In particular, for “csv” and “tsv” data, you can change how data columns are parsed using the
dtypesandconvertersarguments.dtypesis a dictionary used to specify a datatype for individual columns, for instance{"col1": "int"}. The available datatypes are"bool","float","int","str"and"guess". If a column is also mentioned inconverters, then the function will be used, NOT the datatype.convertersis a dictionary used to specify a function that will be used to parse individual columns, for instance{"col1", int}.
The default behaviour is
"guess", which makes a best-effort to decide the column datatype. See file import parameters for more details.
- bulk_import_upload_part(name: str, part_name: str, bytes_or_stream: bytes | bytearray | IO[bytes], size: int) None[source]
Upload a part to a bulk import session
- Parameters:
name (str) – name of a bulk import session
part_name (str) – name of a part of the bulk import session
bytes_or_stream (file-like) – a file-like object contains the part
size (int) – the size of the part
- bulk_imports() list[BulkImport][source]
List bulk import sessions
- Returns:
a list of
tdclient.models.BulkImport
- change_database(db_name: str, table_name: str, new_db_name: str) bool[source]
Move a target table from it’s original database to new destination database.
- Parameters:
db_name (str) – Target database name.
table_name (str) – Target table name.
new_db_name (str) – Destination database name to be moved.
- Returns:
True if succeeded.
- Return type:
bool
- commit_bulk_import(name: str) bool[source]
Commit a bulk import session
- Parameters:
name (str) – name of a bulk import session
- Returns:
True if success
- create_bulk_import(name: str, database: str, table: str, params: BulkImportParams | None = None) BulkImport[source]

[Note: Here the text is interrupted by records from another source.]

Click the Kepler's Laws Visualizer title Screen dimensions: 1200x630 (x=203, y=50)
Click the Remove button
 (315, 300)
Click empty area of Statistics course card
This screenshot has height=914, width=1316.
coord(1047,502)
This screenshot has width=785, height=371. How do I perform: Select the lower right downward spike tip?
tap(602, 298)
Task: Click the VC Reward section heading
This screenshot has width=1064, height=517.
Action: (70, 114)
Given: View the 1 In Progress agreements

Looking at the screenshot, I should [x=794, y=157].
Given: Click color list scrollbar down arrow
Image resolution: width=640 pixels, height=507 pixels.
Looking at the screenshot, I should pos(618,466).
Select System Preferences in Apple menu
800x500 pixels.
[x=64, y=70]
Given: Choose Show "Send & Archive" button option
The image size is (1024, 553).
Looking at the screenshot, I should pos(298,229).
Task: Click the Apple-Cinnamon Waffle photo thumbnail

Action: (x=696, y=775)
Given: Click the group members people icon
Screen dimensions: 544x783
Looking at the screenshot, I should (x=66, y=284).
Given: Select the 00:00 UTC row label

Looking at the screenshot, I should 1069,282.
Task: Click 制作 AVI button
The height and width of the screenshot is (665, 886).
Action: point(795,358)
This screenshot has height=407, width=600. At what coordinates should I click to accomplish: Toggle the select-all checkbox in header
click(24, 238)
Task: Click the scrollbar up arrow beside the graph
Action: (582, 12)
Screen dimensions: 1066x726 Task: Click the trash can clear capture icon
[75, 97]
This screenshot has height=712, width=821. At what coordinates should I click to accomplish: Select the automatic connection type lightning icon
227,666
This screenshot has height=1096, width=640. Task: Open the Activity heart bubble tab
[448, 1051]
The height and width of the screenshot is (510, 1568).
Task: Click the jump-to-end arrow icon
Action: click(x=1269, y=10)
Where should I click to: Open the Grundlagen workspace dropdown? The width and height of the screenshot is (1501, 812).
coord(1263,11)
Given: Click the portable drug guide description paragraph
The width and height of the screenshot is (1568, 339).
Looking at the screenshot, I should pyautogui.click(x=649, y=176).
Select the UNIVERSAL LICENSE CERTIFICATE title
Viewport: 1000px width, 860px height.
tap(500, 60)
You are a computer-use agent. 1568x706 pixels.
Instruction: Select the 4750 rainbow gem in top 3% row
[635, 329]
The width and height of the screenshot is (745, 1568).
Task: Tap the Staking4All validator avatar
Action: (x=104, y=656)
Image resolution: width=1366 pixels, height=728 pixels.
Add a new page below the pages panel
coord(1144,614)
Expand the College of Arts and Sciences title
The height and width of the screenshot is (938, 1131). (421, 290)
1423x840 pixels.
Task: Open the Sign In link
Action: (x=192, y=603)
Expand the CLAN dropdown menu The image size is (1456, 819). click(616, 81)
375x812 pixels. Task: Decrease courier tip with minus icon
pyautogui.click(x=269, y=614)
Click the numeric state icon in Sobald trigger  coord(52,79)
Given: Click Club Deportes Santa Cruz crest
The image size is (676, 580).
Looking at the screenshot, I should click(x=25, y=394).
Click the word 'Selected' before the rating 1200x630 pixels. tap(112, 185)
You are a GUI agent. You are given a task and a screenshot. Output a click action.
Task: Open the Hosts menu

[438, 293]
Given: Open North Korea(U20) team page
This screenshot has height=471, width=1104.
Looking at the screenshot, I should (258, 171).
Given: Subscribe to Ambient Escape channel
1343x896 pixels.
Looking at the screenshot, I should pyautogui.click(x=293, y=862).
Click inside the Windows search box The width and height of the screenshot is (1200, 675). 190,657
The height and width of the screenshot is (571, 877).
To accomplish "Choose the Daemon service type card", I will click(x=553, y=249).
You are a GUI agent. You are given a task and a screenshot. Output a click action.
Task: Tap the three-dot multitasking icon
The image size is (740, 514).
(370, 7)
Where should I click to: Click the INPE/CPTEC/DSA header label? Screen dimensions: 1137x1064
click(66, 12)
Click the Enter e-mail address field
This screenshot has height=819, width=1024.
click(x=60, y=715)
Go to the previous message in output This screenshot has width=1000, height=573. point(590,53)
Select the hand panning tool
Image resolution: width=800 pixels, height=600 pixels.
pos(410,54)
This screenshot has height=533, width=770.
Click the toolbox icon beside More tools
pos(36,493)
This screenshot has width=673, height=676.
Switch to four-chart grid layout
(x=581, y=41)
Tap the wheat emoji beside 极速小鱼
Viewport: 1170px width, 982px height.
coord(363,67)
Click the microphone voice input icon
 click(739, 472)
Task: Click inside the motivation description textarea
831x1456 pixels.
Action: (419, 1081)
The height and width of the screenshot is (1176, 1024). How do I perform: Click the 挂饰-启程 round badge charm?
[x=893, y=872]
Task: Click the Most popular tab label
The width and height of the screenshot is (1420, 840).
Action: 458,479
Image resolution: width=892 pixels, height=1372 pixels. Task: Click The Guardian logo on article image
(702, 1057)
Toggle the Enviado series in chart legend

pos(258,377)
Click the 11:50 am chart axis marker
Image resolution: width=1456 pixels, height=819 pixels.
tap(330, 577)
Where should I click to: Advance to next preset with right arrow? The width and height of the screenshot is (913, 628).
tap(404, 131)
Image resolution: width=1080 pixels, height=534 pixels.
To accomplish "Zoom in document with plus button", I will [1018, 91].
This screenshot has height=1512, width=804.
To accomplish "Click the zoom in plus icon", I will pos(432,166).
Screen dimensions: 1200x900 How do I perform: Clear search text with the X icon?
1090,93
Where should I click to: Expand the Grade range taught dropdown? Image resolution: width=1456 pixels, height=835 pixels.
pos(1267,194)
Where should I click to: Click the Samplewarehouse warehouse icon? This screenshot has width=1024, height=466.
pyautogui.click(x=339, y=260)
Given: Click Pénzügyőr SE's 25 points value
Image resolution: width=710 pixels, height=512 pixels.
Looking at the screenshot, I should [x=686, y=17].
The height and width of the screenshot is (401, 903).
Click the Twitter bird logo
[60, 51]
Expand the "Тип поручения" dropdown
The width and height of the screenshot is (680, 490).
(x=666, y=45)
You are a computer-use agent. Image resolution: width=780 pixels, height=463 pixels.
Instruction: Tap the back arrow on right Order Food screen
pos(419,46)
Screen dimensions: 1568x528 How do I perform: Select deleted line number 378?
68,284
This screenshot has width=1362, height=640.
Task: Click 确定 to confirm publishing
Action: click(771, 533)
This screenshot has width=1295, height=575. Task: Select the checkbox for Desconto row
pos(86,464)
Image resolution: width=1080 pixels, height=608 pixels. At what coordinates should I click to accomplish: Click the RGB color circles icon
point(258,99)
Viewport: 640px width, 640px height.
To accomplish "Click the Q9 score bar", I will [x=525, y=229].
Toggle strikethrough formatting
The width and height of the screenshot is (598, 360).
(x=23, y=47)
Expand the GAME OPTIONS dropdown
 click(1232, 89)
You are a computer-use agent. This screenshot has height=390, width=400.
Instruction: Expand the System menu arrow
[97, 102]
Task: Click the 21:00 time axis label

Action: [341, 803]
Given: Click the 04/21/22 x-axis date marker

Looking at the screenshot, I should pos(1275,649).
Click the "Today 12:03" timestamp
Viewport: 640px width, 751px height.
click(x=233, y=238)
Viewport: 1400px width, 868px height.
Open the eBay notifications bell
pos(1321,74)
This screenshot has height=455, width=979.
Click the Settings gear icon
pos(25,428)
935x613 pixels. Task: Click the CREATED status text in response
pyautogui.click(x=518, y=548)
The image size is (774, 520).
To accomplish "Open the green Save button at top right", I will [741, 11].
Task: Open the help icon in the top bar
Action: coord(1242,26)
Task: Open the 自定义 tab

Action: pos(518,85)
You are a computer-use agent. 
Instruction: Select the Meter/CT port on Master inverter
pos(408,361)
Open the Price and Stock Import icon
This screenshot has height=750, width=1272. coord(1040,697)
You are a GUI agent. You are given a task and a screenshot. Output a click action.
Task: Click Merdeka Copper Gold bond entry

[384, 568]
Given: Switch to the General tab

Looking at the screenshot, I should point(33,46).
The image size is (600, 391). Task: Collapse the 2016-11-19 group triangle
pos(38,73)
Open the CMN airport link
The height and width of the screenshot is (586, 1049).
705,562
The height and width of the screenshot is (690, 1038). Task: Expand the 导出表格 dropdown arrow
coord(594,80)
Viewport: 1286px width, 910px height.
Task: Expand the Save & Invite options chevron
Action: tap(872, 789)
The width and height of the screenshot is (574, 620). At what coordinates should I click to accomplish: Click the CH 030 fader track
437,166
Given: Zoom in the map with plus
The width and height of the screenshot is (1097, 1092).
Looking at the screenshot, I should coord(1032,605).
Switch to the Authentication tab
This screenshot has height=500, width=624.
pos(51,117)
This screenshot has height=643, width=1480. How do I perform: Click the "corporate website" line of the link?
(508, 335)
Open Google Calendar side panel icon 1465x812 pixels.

Create new bulk import session
- Parameters:
name (str) – name of new bulk import session
database (str) – name of a database
table (str) – name of a table
- Returns:
- create_database(db_name: str, **kwargs: Any) bool[source]
- Parameters:
db_name (str) – name of a database to create
- Returns:
True if success
- create_log_table(db_name: str, table_name: str) bool[source]
- Parameters:
db_name (str) – name of a database
table_name (str) – name of a table to create
- Returns:
True if success
- create_result(name: str, url: str, params: ResultParams | None = None) bool[source]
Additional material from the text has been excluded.